Entradas de dados armazenadas:
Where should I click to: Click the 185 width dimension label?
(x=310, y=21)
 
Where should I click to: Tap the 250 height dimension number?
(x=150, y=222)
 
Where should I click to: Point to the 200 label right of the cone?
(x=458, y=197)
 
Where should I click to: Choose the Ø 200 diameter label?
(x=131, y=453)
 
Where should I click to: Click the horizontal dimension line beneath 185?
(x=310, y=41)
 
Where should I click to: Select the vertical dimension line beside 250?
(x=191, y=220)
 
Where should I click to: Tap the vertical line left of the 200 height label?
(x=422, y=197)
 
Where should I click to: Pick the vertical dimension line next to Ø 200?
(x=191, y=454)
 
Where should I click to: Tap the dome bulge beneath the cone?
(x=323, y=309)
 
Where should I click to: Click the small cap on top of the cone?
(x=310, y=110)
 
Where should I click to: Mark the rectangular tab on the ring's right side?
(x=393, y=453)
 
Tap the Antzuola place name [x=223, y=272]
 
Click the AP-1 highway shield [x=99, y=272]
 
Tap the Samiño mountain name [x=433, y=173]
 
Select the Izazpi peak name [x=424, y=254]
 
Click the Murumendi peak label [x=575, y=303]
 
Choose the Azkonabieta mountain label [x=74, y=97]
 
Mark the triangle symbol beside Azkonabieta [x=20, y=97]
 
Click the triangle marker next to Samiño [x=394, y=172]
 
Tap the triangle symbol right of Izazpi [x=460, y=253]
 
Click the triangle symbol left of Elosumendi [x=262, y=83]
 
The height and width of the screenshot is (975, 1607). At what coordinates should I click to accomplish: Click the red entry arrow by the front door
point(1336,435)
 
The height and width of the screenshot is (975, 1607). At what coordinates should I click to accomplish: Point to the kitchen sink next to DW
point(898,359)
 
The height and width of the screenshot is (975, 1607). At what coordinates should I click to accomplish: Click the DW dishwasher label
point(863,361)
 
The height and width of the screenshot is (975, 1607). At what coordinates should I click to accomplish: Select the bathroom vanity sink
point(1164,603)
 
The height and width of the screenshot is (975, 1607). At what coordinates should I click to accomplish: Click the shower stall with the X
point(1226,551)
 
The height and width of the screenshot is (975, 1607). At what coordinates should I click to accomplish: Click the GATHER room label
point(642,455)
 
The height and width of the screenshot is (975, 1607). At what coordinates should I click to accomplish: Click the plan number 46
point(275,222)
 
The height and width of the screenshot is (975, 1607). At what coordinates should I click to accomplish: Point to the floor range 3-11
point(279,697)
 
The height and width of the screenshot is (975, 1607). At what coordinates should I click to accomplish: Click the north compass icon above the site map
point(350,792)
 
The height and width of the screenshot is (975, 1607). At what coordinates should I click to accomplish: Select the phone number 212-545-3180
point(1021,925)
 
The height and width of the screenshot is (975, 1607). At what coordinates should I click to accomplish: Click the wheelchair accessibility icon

* **Instruções do exercício**
Reescalone o material desde o início até a linha com "(x=191, y=220)", inclusive, reproduzindo todas essas linhas por completo. Multiplique por 1,65 somente as coordenadas das respostas, arredondando para números inteiros, com as metades para cima, e mantenha inalterado todo o restante do texto.

* **Resposta ao exercício**
Where should I click to: Click the 185 width dimension label?
(x=512, y=35)
 
Where should I click to: Tap the 250 height dimension number?
(x=248, y=366)
 
Where should I click to: Point to the 200 label right of the cone?
(x=756, y=325)
 
Where should I click to: Choose the Ø 200 diameter label?
(x=216, y=747)
 
Where should I click to: Click the horizontal dimension line beneath 185?
(x=512, y=68)
 
Where should I click to: Select the vertical dimension line beside 250?
(x=315, y=363)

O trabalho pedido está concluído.